[Twisted-Python] Re: Twisted and the Posh Module
Ken Kinder
ken at kenkinder.com
Mon Mar 14 13:24:28 MST 2005
Ed Suominen wrote:
>I think having some sort of process pool mangagement in Twisted is a
>great idea, especially with multi-core CPUs emerging on the scene. I
>have access to a dual-core Pentium Prescott CPU and it would be great
>to have that available to keep both cores humming on a certain
>CPU-intensive project I'm considering.
>
>However, I'm not sure the best way to go about it would be with the posh
>module, pypar (see http://datamining.anu.edu.au/~ole/pypar/), or just
>using Perspective Broker as an underlying message-passing mechanism
>with UNIX sockets and/or TCP. One thought might be to have a single
>master process start up and act as a PB server and process pool
>manager. Subsidiary processes could then make authenticated PB
>connections to the server to "volunteer" for work in the process pool.
>
>Note that pypar lets you easily find out how many CPUs you have under
>kernel control, with pypar.size().
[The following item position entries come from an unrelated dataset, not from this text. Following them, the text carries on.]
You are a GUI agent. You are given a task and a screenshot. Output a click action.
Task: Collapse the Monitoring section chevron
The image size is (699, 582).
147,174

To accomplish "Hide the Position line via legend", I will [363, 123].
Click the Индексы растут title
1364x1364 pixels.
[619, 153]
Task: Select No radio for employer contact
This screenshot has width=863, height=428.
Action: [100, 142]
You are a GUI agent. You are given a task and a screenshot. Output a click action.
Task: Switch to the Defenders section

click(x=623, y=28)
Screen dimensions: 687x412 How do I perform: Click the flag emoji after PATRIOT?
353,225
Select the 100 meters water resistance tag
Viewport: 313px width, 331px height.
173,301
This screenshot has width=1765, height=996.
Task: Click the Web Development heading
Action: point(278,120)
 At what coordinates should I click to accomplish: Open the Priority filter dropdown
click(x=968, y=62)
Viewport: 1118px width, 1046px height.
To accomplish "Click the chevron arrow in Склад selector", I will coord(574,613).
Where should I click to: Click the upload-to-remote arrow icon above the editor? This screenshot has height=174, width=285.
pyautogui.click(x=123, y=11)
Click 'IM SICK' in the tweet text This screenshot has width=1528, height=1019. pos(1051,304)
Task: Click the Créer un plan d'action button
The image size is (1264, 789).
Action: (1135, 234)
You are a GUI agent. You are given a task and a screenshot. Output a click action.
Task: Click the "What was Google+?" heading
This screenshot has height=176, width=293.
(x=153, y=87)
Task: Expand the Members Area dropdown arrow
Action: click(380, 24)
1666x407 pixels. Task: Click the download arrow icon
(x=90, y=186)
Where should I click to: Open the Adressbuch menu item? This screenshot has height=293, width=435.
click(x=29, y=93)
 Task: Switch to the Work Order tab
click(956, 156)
Thus, the main process could start
>the process pool by spawning a subsidiary "volunteer" process for each
>CPU core present.
>
>
My goal is somewhat similar in that I have multiple CPU's that aren't
being used very much, but the other problem is that certain libraries I
use (PIL) grab the GIL for long-running operations like image
modifications. I can thread them off, but it still liberally acquires
the GIL and makes the server unresponsive for the duration of the operation.
I too had looked at using Perspective Broker to communicate with
separate "worker" processes, and the only reason I'm not excited with
that option is that the bandwidth between the master and worker
processes involves a lot of large binary strings. Shared memory seemed
more efficient than PB for transferring those strings.
So for that reason, finding out how many CPU's I have isn't that
important, because I'll still want more worker processes than I have CPU's.